Tentei puxar um assunto qualquer com minha filha, mas rapidamente fui interrompido com alguma grosseria sem sentido e uma cara de poucos amigos. Esta tinha herdado todo o meu humor de poucos amigos. Parecia uma copia de mim mesmo, quando eu tinha a idade dela. Não, creio que um pouco mais insuportável!

Vendo que eu poderia acabar mais irritado do que deveria, voltei ao meu silêncio habitual e deixei aquela tentativa de um diálogo descente para uma outra hora.

Como pode uma menina ser tão parecida comigo? Ela podia ter puxado a graciosidade e a alegria da mãe, mas a genética parecia ter outros planos para o emocional dela. O que fisicamente tinha da mãe, psicologicamente tinha de mim, por isto, seguimos adiante em igual silêncio e "alegria".

Cheguei mais cedo do que o esperado em meu trabalho, mas com a fome de sempre.

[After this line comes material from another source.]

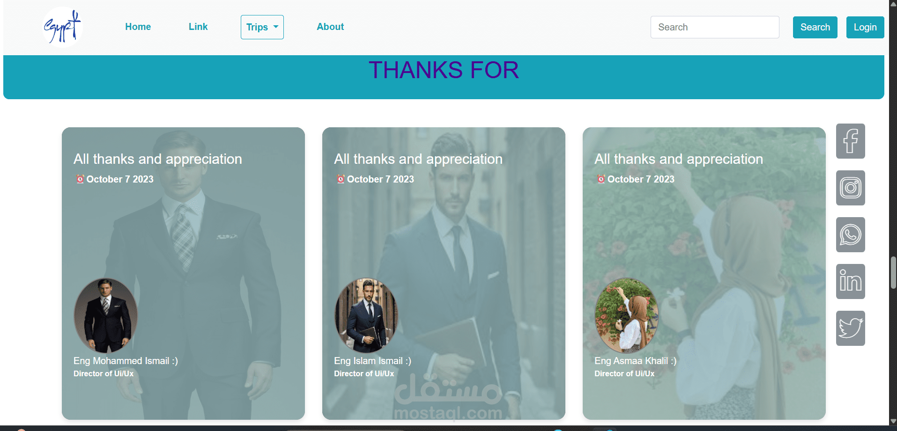Click the scrollbar down arrow

pos(893,421)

Por precaução, achei melhor não ir para a padaria, assim, evitaria os marginais e o Jack, mas um corpo viciado era um corpo viciado, precisava de café.

Pensando bem, eu já estava colaborando com eles. Precisavam de minhas informações e medo de cara feia não era a minha, já tinha passado desta fase da vida há muito tempo.

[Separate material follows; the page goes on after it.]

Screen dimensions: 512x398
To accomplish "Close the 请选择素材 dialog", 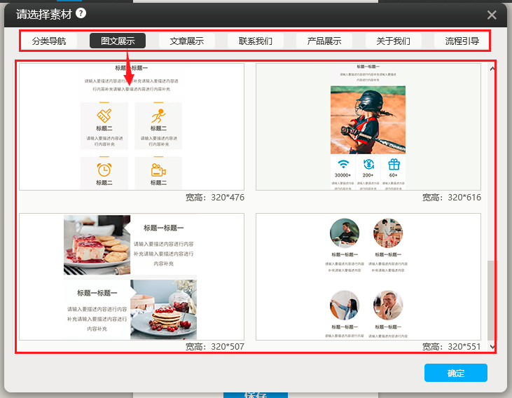I will [492, 15].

Diga-se de passagem, não era a primeira vez que via a coisa feia assim, bem de perto.

Lembrei de uma visita inesperada, mas daquela vez não foi a do Jack e sim de seu maior rival.

Eu estava brigado com o Jack há muito tempo, mesmo com ele me cercando quase todos os dias.

...

Era uma tarde preguiçosa e sem grandes planos, o carro que surgira repentinamente do outro lado da rua, parou a poucos centímetros de mim, espirrando uma poça de água da chuva que havia caído torrencialmente no dia anterior.

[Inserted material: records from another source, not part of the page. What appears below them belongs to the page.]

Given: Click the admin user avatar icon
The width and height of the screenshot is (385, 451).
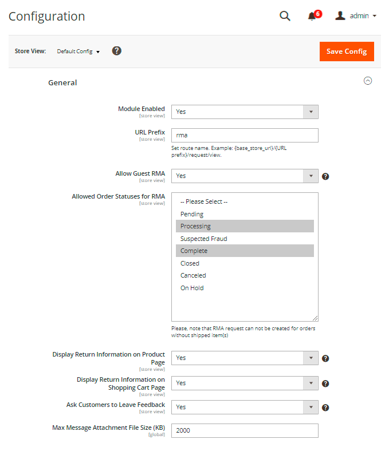Looking at the screenshot, I should click(x=340, y=16).
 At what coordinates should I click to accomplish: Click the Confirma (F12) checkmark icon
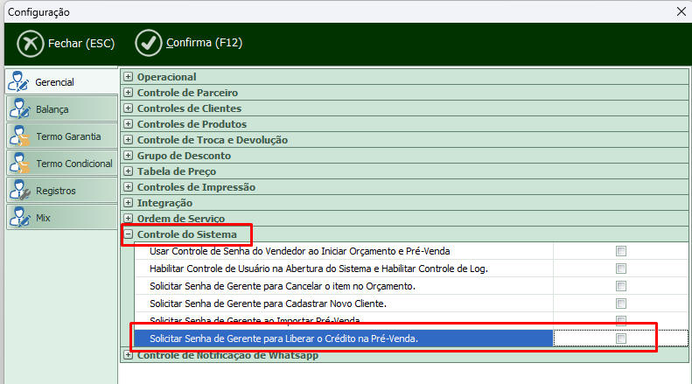pos(149,43)
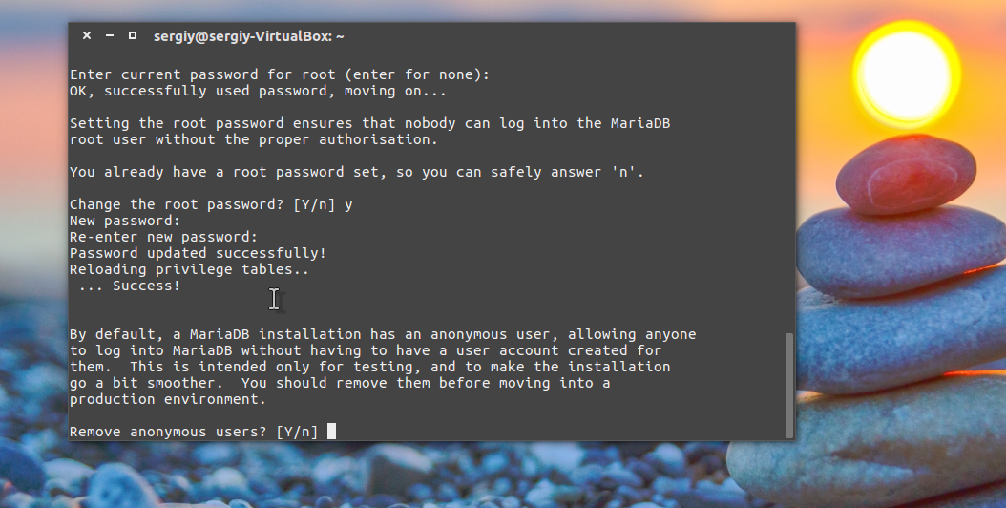Image resolution: width=1006 pixels, height=508 pixels.
Task: Click the 'Password updated successfully!' message
Action: (198, 253)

Resmunguei para mim mesmo alguma coisa e até pensei em reclamar, me exaltar, contrariando a minha natureza habitual, um cara discreto e observador diante das pessoas e acontecimentos, mas quando vi a figura que descia do automóvel, apenas me resignei em fechar o rosto, encostar novamente no muro onde estava e continuar em meu silêncio, exatamente como estava.

Antes de ver o motorista por inteiro, quando a porta do carro se abriu, um bloco de fumaça escapou de dentro do veículo e, só então, pude ver o sujeito que pilotava aquela "barca".

Um "armário" tatuado, de roupas surradas, de olhos pequenos e avermelhados. No seu braço gigantesco, de quem sabe o que é carregar peso e socar a cara de um idiota, surgiu, graças a sua camisa sem mangas, um belo motivo pelo qual me fez abaixar a cabeça e desviar os olhos, mas mesmo de relance, podia-se ler em letras grandes, no estilo gótico, mas muito bem legíveis: Encrenca!

Ele parou ao lado de seu carro, muito próximo de mim e erguendo um charuto entre seus dedos lotados de anéis, respirou fundo, enquanto retirava o isqueiro do bolso. Senti que ele me encarou e, só então, o reacendeu, continuando com sua fábrica particular de fumaça. Em seguida, colocou um óculos escuros, cobrindo seus olhos ameaçadores, ajeitou o chapéu de abas curtas e deu uma forte tragada.

Sabe quando você sabe que se deu mal? Quando você sabe que está em um péssimo lugar, mas também tem consciência de que se fizer um mínimo movimento vai ser pior ainda? Eu estava exatamente nesta posição e daria tudo para alguém me chamar ou para que qualquer coisa acontecesse e me retirasse daquela situação, mas eu não podia fazer nada... apenas aguardei o que o destino me reservava!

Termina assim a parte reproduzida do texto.